Start at the line with "Герман (447, 234)" in the records below, stop at the line with "edit@vm.ru (212, 2487)", and return every line in that span exactly, the two end lines included.
==========
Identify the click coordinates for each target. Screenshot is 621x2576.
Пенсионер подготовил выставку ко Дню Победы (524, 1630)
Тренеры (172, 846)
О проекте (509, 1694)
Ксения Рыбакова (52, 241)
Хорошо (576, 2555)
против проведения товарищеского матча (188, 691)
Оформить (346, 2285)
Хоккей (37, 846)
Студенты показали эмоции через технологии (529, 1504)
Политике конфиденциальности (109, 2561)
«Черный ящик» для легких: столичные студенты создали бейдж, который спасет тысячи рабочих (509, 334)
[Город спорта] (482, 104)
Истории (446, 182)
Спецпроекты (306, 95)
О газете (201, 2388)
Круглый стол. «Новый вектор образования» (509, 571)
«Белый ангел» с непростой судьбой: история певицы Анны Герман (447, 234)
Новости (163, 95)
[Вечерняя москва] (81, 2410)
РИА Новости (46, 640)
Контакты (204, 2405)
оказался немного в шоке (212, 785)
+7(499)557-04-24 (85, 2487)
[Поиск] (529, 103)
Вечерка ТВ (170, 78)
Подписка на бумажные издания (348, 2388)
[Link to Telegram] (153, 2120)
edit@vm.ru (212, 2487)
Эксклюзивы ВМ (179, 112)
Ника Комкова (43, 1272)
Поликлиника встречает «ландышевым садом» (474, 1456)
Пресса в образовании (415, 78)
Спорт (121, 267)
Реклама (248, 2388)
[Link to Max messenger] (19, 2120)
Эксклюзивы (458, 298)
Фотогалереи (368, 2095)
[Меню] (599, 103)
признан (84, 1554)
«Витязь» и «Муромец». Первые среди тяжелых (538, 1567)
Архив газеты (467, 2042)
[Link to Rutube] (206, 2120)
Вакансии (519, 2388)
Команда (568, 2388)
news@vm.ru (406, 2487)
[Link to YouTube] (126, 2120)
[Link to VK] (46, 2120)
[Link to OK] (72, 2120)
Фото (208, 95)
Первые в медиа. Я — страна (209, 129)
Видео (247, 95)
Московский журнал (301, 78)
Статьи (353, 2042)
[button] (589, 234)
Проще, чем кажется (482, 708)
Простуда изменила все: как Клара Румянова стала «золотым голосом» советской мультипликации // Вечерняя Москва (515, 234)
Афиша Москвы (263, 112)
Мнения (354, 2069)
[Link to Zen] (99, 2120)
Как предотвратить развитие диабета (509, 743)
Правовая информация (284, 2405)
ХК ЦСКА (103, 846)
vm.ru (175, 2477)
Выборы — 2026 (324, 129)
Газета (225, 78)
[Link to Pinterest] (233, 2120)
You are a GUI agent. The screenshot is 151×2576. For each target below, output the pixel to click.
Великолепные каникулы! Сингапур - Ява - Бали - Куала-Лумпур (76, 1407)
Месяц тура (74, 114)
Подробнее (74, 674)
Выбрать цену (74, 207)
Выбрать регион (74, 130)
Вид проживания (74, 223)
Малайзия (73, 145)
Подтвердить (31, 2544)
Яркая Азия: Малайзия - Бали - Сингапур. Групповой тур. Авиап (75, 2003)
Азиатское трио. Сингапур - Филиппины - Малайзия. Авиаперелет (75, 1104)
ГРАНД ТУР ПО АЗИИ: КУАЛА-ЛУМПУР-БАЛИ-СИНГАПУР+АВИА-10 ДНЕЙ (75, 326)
==========
Reply:
«Белый ангел» с непростой судьбой: история певицы Анны Герман (447, 234)
Новости (163, 95)
[Вечерняя москва] (81, 2410)
РИА Новости (46, 640)
Контакты (204, 2405)
оказался немного в шоке (212, 785)
+7(499)557-04-24 (85, 2487)
[Поиск] (529, 103)
Вечерка ТВ (170, 78)
Подписка на бумажные издания (348, 2388)
[Link to Telegram] (153, 2120)
edit@vm.ru (212, 2487)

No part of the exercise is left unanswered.